Pixel coordinate grounding data:
=== Section Start ===

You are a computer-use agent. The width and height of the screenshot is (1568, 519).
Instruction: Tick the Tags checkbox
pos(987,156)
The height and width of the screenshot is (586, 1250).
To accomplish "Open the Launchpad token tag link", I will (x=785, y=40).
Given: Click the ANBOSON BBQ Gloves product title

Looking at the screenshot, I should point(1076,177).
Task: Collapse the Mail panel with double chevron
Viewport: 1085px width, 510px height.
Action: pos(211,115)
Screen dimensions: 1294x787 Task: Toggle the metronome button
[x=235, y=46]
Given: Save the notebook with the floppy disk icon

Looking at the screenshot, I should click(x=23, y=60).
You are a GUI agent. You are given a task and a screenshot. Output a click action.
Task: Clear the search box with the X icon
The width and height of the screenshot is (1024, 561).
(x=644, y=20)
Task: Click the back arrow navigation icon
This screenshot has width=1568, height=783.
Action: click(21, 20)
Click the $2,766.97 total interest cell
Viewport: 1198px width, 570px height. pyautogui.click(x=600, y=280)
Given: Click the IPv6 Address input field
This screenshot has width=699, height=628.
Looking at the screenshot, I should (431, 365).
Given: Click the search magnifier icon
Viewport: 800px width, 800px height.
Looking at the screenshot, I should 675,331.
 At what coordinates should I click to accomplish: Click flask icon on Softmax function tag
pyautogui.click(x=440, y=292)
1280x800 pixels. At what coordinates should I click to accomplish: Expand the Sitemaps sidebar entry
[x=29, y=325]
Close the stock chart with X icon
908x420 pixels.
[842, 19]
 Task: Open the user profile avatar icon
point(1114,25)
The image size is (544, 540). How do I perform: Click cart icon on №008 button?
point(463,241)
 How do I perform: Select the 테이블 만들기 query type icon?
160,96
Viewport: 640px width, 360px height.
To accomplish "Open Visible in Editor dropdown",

=== Section End ===

* _Task_:
All the entries above need to be repeated word for word.

* _Finished exercise_:
You are a computer-use agent. The width and height of the screenshot is (1568, 519).
Instruction: Tick the Tags checkbox
pos(987,156)
The height and width of the screenshot is (586, 1250).
To accomplish "Open the Launchpad token tag link", I will (x=785, y=40).
Given: Click the ANBOSON BBQ Gloves product title

Looking at the screenshot, I should point(1076,177).
Task: Collapse the Mail panel with double chevron
Viewport: 1085px width, 510px height.
Action: pos(211,115)
Screen dimensions: 1294x787 Task: Toggle the metronome button
[x=235, y=46]
Given: Save the notebook with the floppy disk icon

Looking at the screenshot, I should click(x=23, y=60).
You are a GUI agent. You are given a task and a screenshot. Output a click action.
Task: Clear the search box with the X icon
The width and height of the screenshot is (1024, 561).
(x=644, y=20)
Task: Click the back arrow navigation icon
This screenshot has width=1568, height=783.
Action: click(21, 20)
Click the $2,766.97 total interest cell
Viewport: 1198px width, 570px height. pyautogui.click(x=600, y=280)
Given: Click the IPv6 Address input field
This screenshot has width=699, height=628.
Looking at the screenshot, I should (431, 365).
Given: Click the search magnifier icon
Viewport: 800px width, 800px height.
Looking at the screenshot, I should 675,331.
 At what coordinates should I click to accomplish: Click flask icon on Softmax function tag
pyautogui.click(x=440, y=292)
1280x800 pixels. At what coordinates should I click to accomplish: Expand the Sitemaps sidebar entry
[x=29, y=325]
Close the stock chart with X icon
908x420 pixels.
[842, 19]
 Task: Open the user profile avatar icon
point(1114,25)
The image size is (544, 540). How do I perform: Click cart icon on №008 button?
point(463,241)
 How do I perform: Select the 테이블 만들기 query type icon?
160,96
Viewport: 640px width, 360px height.
To accomplish "Open Visible in Editor dropdown",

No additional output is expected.